The calculations were used to identify the main
biodegradable plastics and calculate their
biodegradation behavior in various anaerobic
digestion processes according to ISO 15985
(simulating high solid and thermophilic anaerobic
digestion) and ISO 14853 (simulating semiliquid and
mesophilic anaerobic digestion), [62]. While spectral
corrections induce uncertainties of their own, we
nevertheless assume here that after spectral
corrections, remaining 𝑡,𝑥 >> 𝛿𝑡,𝑥.
Before performing experimental error analysis;
High-frequency CH4(g) concentrations were
remeasured separately from GC-MS measurements
with a low-power open path analyzer (LI-7700, LI-
COR Biosciences Inc.) and a closed path tracer gas
analyzer (TGA100A, Campbell Scientific). Laser
spectroscopy was used in both analyses.
3 Results and Discussions
3.1. Effect of Lipid Extraction Process for
Microalgae Biomass Characterization
The results of the proximate analysis for microalgae
(Chlamydomonas reinhardtii and Chlorella vulgaris)

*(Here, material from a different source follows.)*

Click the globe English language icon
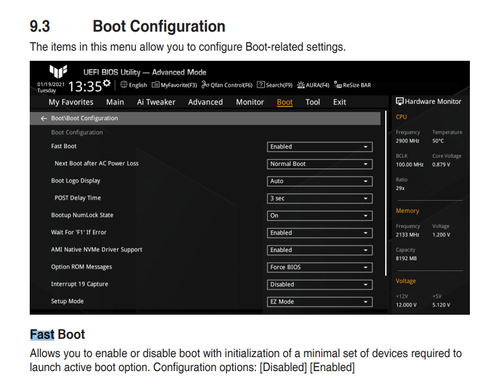480x385 pixels. pyautogui.click(x=124, y=85)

biomass was demonstrated at Table 1.
* Table 1 can be found in the Appendix section.
Low crude fibre proportions (< 3%) may be
indicative of low cellulose content in cell walls; and
this may facilitate cell lysis. The high ash content (>
17%) indicates that a significant fraction of the total
mass of microalgae will not be degraded during
digestion and therefore cannot be reduced to CH4(g)

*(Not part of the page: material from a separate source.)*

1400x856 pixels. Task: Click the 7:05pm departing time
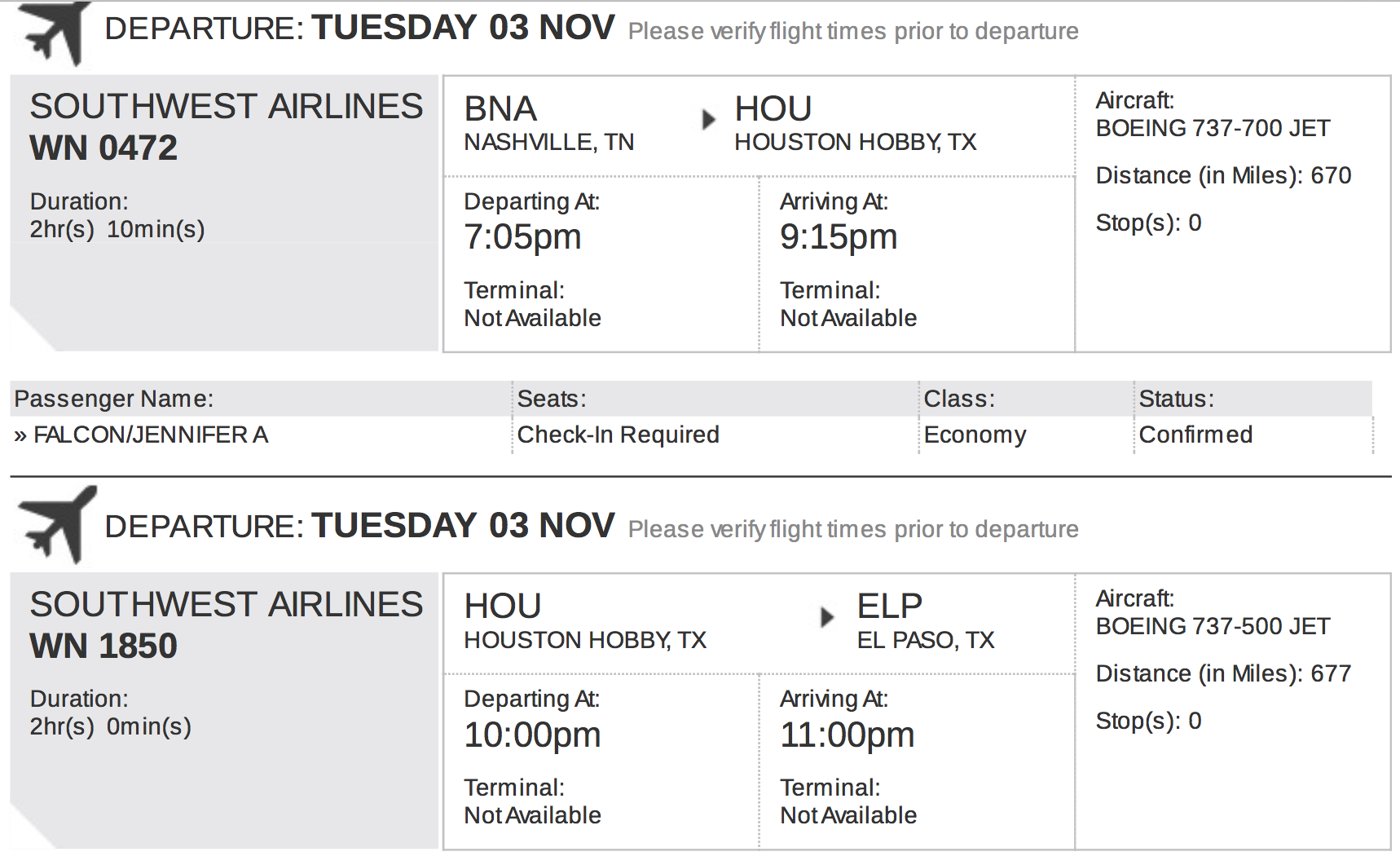[522, 237]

(Table 1). Regarding the presence of possible
inhibitors, concentrations of the element Na in the
biomass are negligible, while high protein
proportions (≈ 50%) in microalgae biomass can lead
to inhibition of the digestion process due to the
accumulation of free ammonia nitrogen (FAN). This
issue needs to be considered when microalgae are
used as substrates. The lipid extraction method did
not cause lysis of microalgal cells, but only affected
the microalgal cell surface.
3.2 Removals of HDPE MPs with Microalgae
Biomass
Increasing HRTs values (30 days, 60 days, 90 days,
120 days and 150 days) were examined with 100 mg/l
of microalgae (Chlamydomonas reinhardtii and
Chlorella vulgaris) biomass using HDPE MPs during
aerobic conditions for 1-butanol production, at
pH=7.0 and at 35oC (Fig. 3). 19 ml/gVS, 40 ml/gVS,
81 ml/gVS and 76 ml/gVS 1-butanol productions
from HDPE MPs were observed for 30 days, 60 days,
120 days and 150 days HRTs, respectively, during
aerobic conditions, at pH=7.0 and at 35oC (Fig. 3).

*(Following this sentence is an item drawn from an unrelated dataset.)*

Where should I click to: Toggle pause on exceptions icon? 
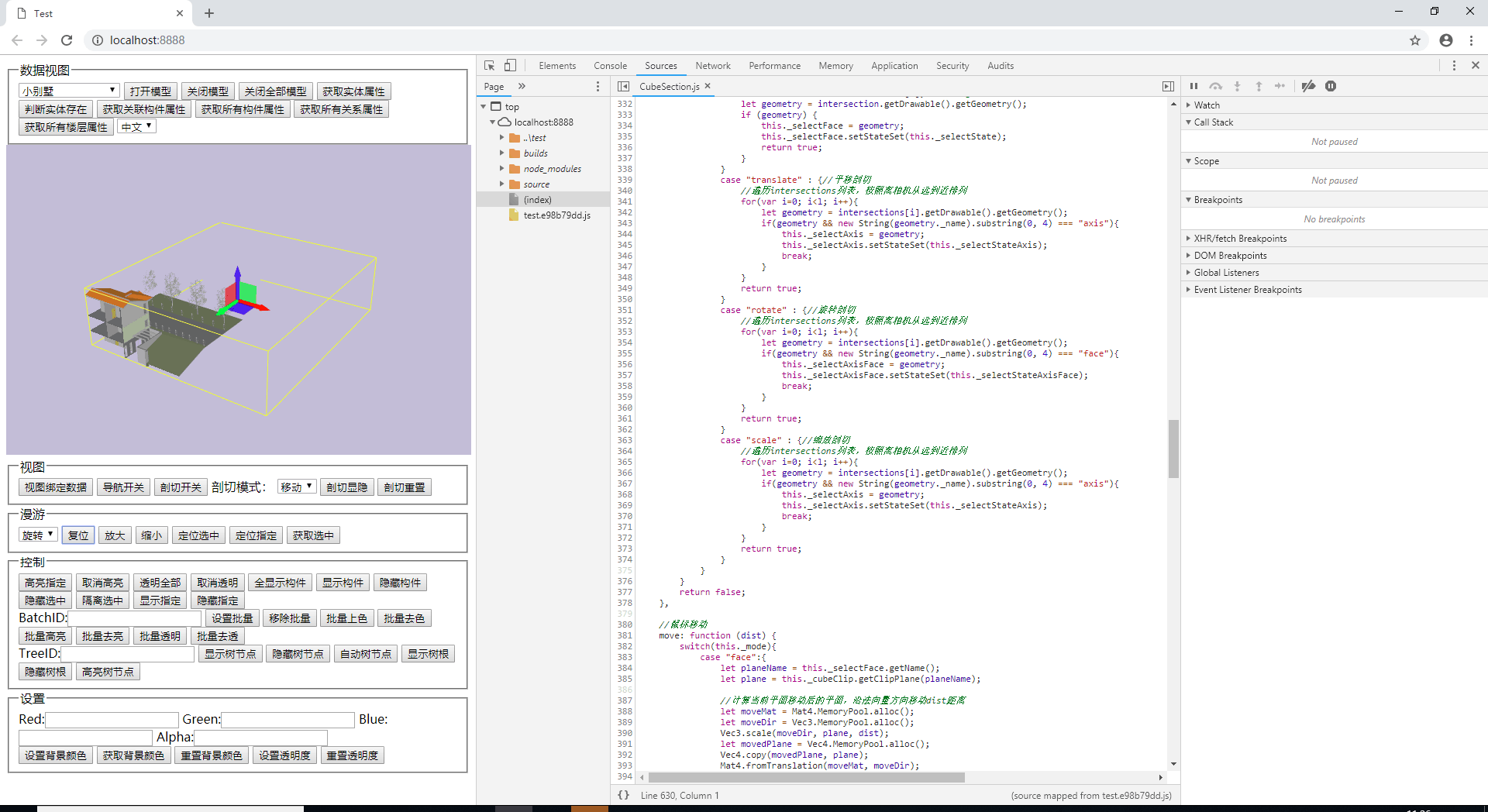1331,86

The maximum 93 ml/gVS 1-butanol production from
HDPE MPs was measured for 90 days HRTs, during
aerobic conditions, at pH=7.0 and at 35oC (Fig. 3).
* Fig. 3 can be found in the Appendix section.
Increasing HRTs values (30 days, 60 days, 90
days, 120 days and 150 days) were operated with 400
mg/l of microalgae (Chlamydomonas reinhardtii and
Chlorella vulgaris) biomass using HDPE MPs in
ABR during anaerobic conditions for biochemical
CH4(g) production, at pH=7.0 and at 35oC (Fig. 4).
343 ml CH4/gVS, 411 ml CH4/gVS, 286 ml CH4/gVS
and 177 ml CH4/gVS biochemical CH4(g)
productions from HDPE MPs were obtained for 30
days, 90 days, 120 days and 150 days HRTs,
respectively, in ABR during anaerobic conditions, at
pH=7.0 and at 35oC (Fig. 4). The maximum 452 ml
CH4/g VS biochemical CH4(g) production from
HDPE MPs was measured for 60 HRTs in ABR
during anaerobic conditions, at pH=7.0 and at 35oC
(Fig. 4).
* Fig. 4 can be found in the Appendix section.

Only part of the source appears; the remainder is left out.